■ **The data**
==================================================

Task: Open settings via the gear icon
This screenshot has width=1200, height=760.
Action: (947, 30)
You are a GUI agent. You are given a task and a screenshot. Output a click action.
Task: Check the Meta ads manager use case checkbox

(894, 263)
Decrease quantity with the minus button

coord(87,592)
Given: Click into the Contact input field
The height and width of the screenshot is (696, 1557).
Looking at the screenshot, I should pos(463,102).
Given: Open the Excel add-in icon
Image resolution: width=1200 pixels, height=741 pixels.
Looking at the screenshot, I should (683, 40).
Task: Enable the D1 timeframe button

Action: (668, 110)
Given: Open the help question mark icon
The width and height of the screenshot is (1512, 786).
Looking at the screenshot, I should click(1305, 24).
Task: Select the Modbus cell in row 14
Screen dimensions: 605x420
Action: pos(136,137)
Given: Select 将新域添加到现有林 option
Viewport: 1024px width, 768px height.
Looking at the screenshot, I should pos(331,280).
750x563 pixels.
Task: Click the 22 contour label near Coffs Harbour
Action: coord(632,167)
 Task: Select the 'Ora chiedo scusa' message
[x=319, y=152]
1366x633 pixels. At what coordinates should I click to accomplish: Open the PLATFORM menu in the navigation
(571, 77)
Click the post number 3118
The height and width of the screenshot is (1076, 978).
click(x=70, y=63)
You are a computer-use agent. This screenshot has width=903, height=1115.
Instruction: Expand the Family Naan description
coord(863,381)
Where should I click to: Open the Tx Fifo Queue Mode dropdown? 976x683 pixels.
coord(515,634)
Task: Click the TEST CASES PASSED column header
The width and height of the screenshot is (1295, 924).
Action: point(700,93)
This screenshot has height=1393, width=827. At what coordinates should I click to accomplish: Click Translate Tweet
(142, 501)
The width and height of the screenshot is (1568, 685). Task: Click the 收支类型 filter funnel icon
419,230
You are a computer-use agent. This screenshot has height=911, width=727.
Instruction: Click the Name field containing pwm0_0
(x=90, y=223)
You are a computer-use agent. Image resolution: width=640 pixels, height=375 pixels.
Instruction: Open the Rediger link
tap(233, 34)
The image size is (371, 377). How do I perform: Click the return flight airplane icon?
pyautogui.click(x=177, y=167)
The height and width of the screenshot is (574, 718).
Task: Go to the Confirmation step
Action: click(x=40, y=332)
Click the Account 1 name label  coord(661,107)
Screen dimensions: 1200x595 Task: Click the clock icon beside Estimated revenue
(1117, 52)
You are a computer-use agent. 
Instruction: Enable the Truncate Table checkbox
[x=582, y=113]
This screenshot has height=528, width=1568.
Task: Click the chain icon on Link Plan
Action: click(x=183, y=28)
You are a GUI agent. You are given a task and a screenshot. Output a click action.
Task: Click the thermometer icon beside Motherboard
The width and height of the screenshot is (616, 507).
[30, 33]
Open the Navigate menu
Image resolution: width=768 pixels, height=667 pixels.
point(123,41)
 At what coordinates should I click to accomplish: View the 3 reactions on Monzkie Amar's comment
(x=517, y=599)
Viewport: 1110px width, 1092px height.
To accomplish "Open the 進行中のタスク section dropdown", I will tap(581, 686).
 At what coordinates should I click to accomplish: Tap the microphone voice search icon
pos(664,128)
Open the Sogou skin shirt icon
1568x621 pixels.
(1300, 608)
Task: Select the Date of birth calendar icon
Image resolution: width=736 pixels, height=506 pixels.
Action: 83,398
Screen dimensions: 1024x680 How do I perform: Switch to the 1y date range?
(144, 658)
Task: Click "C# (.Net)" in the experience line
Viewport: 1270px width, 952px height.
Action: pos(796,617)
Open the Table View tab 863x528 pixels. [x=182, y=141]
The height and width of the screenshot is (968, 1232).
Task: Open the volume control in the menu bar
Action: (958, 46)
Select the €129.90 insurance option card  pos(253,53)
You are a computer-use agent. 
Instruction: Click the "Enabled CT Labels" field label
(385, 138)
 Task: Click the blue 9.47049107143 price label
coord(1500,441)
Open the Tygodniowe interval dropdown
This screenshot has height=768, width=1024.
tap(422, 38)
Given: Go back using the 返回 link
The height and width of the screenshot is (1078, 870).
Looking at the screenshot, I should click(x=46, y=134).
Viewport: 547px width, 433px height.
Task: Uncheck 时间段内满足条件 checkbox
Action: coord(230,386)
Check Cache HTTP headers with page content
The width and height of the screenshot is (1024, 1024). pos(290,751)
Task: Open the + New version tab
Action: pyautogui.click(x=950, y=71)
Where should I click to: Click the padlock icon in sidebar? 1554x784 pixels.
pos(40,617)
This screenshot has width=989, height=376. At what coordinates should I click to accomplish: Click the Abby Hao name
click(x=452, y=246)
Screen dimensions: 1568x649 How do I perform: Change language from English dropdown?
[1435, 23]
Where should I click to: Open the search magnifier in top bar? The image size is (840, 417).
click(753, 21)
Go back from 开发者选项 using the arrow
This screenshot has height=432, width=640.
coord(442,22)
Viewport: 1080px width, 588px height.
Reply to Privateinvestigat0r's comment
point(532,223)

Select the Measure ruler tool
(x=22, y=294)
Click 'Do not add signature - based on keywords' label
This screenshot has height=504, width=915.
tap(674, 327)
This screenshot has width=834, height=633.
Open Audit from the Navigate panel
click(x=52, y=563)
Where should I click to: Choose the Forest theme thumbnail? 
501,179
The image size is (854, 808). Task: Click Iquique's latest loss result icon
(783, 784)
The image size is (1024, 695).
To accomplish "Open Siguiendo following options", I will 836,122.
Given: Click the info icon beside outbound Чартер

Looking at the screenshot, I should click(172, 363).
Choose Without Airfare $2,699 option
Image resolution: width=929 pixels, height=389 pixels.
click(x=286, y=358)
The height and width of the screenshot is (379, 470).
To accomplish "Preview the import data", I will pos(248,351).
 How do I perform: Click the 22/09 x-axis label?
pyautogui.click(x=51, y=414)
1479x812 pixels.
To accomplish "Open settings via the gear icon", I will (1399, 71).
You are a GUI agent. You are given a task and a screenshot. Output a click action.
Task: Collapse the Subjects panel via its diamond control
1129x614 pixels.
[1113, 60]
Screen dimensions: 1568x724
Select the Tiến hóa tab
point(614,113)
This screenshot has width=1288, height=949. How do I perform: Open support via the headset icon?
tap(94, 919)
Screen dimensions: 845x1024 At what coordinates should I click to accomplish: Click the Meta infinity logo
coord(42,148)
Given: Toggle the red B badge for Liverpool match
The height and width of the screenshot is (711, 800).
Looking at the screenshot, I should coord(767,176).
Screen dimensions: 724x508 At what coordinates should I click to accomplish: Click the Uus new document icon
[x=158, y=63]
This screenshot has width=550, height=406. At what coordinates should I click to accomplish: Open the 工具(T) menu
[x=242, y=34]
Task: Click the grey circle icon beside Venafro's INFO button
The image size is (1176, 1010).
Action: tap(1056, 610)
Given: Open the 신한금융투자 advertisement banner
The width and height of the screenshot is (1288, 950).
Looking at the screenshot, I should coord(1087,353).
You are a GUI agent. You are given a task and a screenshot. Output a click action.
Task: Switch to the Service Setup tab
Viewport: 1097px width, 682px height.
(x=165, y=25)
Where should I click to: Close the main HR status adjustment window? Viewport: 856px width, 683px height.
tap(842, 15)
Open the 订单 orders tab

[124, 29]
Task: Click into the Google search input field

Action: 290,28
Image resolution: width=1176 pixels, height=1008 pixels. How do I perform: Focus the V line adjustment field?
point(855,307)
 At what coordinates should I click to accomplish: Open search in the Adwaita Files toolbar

==================================================

■ **Directions for this task**
Find and copy each line in the material above where the string "computer" occurs.

■ **Answer box**
You are a computer-use agent. This screenshot has width=903, height=1115.
You are a computer-use agent. This screenshot has height=911, width=727.
You are a computer-use agent. Image resolution: width=640 pixels, height=375 pixels.
You are a computer-use agent. 
You are a computer-use agent. 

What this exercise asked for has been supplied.